Previously reported sensitivity means are lower than those found in this study, because the level of background illumination of the microperimeter modifies the dB scale. The macular threshold test measures sensitivity in four-central points localized at 1° from the fixation point and in 12 points around them, localized at 3°; in this study, the evaluation identified that the points 1, 4, 15 and 3 had the highest means of sensitivity in group 1.
The four points with the highest sensitivity did not include point 2 of the central-temporal area; sensitivity was higher in the inferior-nasal field, which indicates a better function of the temporal retina.20 Although it was expected that the four-central points had higher sensitivity, the distribution in our sample was different; this finding could indicate topographic differences of macular function, which will require further evaluation.
Retinal sensitivity may decrease in diseases that affect the central-temporal area of the macula and involve point 1, which has the highest contribution to explain foveal sensitivity in subjects without diabetes; when the nasal side of the macula is affected, the impact on visual function could be lower, because the temporal-central area has the highest sensitivity in healthy eyes. On the other hand, Hombrebueno et al. reported that diabetes can damage the synapses at the outer plexiform layer, mainly between photoreceptors and bipolar cells; this effect was attributed to hyperglycemic toxicity and oxidative damage of bipolar or horizontal cells.21 Furthermore, the activation22 and increased expression23 of the angiotensin II AT1 receptors promotes retinal neural damage in diabetes, particularly to ganglion cells. The earliest microvascular complications in diabetic retinopathy such as microaneurysms, are mainly located in the temporal macula24; this also could explain a reduced RS and visual acuity in this cases, where only the nasal side will be playing a compensatory role.

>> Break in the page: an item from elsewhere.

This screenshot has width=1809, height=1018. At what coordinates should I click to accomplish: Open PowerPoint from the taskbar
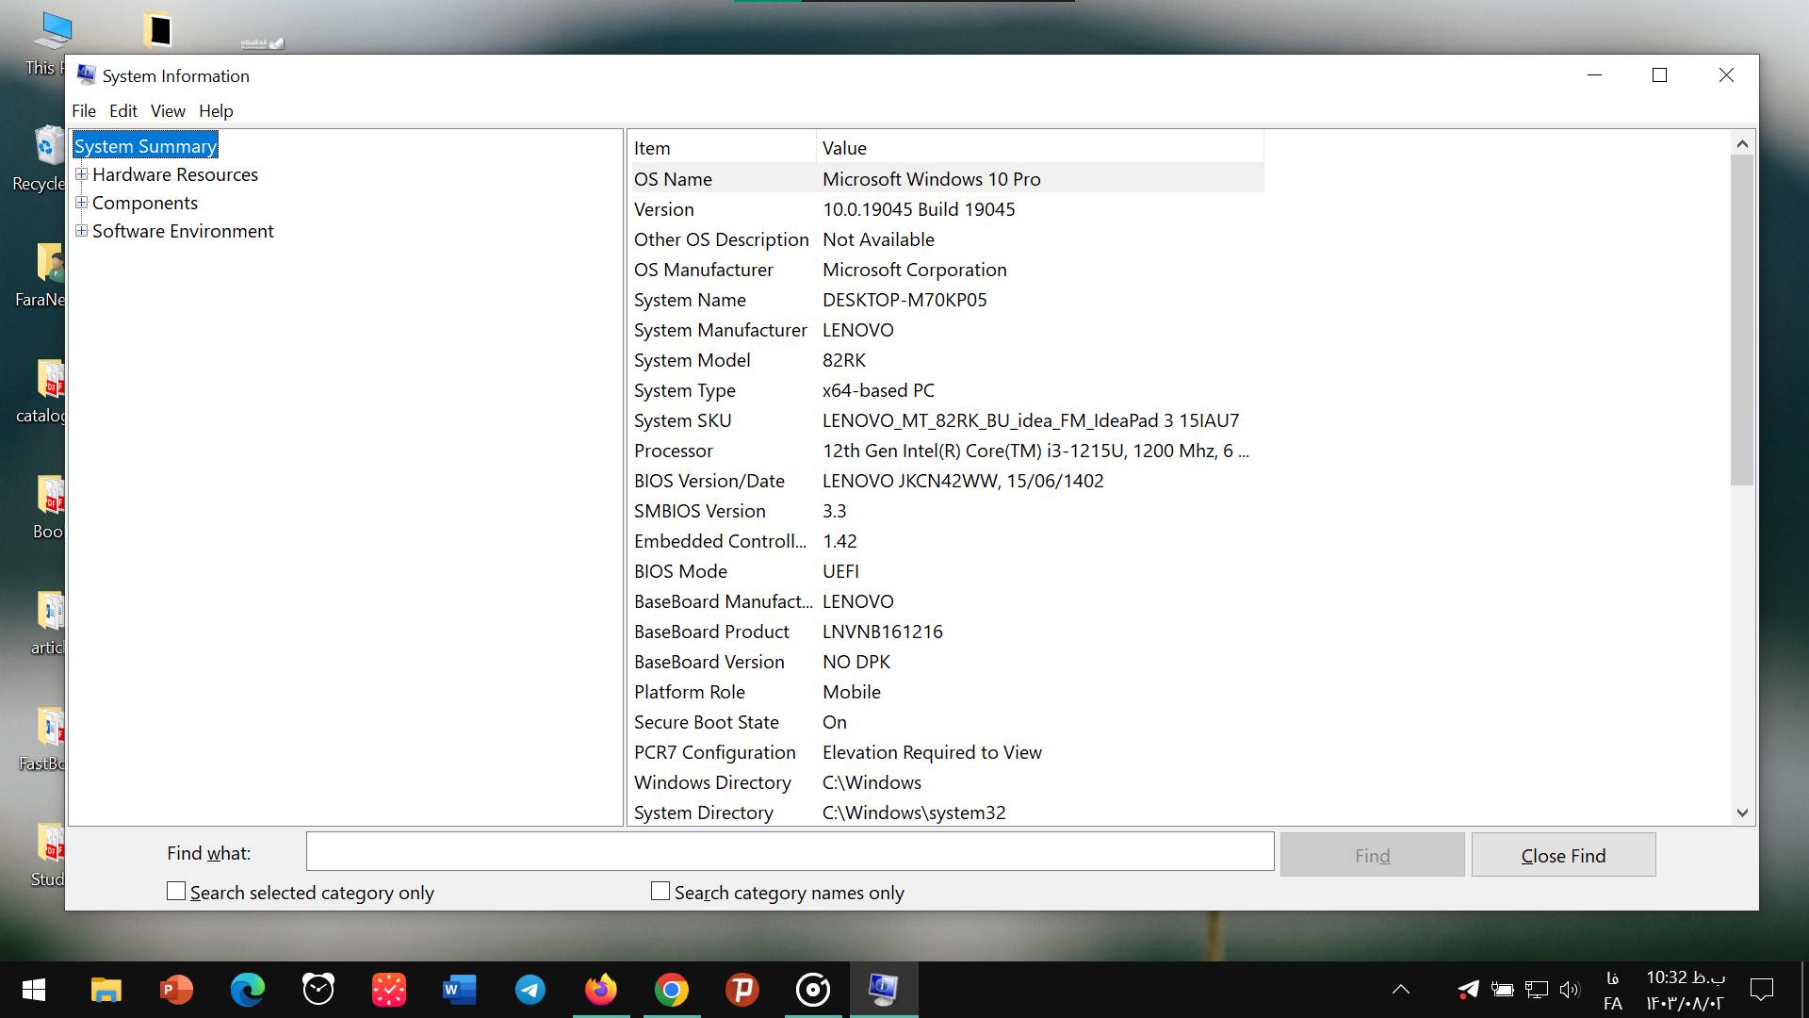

The four central points in the macular threshold test evaluate a region outside the foveal avascular zone and the maximum resolution area (which is before 1° of the visual field)2; in diseases such as macular edema that affects the central point of the macula, sensitivity may decrease at the fovea but not at the four central points. Treatment in these eyes should aim at improving the function of the central area, besides treating retinal thickening; reducing retinal thickness alone would allow the eye to reach the maximum residual function, which does not necessarily correspond to the maximum visual acuity area.
One of the strengths of this study was the complete evaluation of the 6° in the macular area that allows representing the macular function; in contrast, a potential limitation was that we did not explore the whole macular area with the same distribution of points at 10°, which could have been useful to compare this function in the temporal perifoveal zone.

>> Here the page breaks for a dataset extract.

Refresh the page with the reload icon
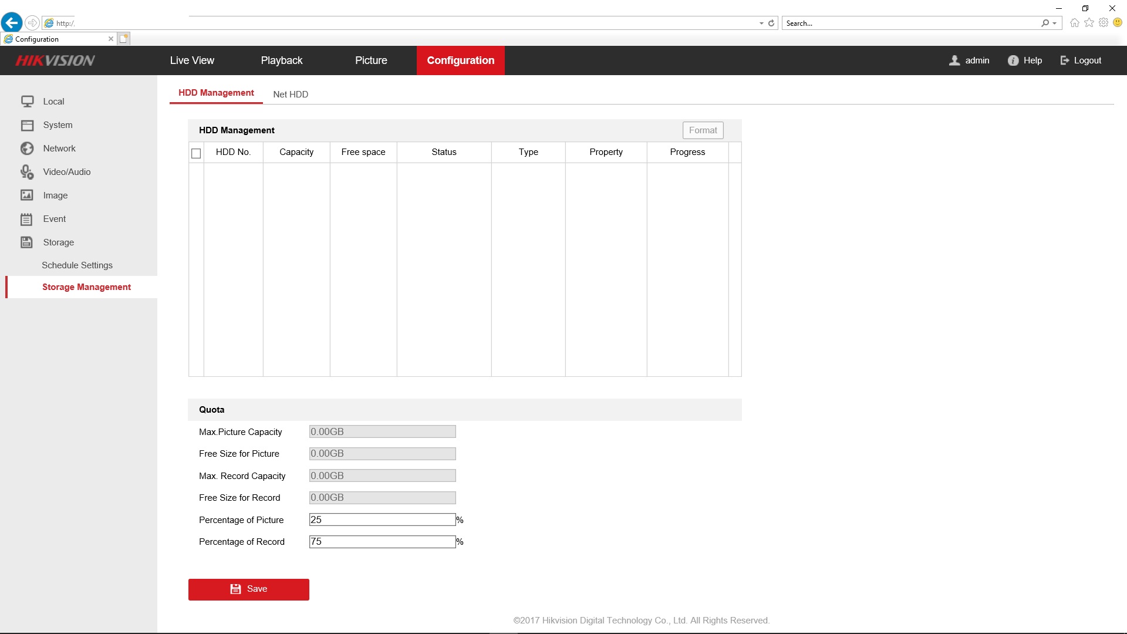Screen dimensions: 1127x634 point(771,23)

In order to evaluate foveal function before the central 3°, sensitivity could be analyzed with the 10-2 threshold test, which has a measurement at 2°; that test would complete the results of the study, because it would allow estimating a gradient of sensitivity change at the fovea.
ConclusionsRetinal sensitivity in the nasal visual field and foveal sensitivity were lower in subjects with diabetes than in subjects without it; point 1 significantly contributed to foveal sensitivity in subjects without diabetes, and this effect disappeared in subjects with diabetes, where foveal sensitivity correlated with points of lower sensitivity.
Conflicts of interestThe authors have no conflicts of interest to declare.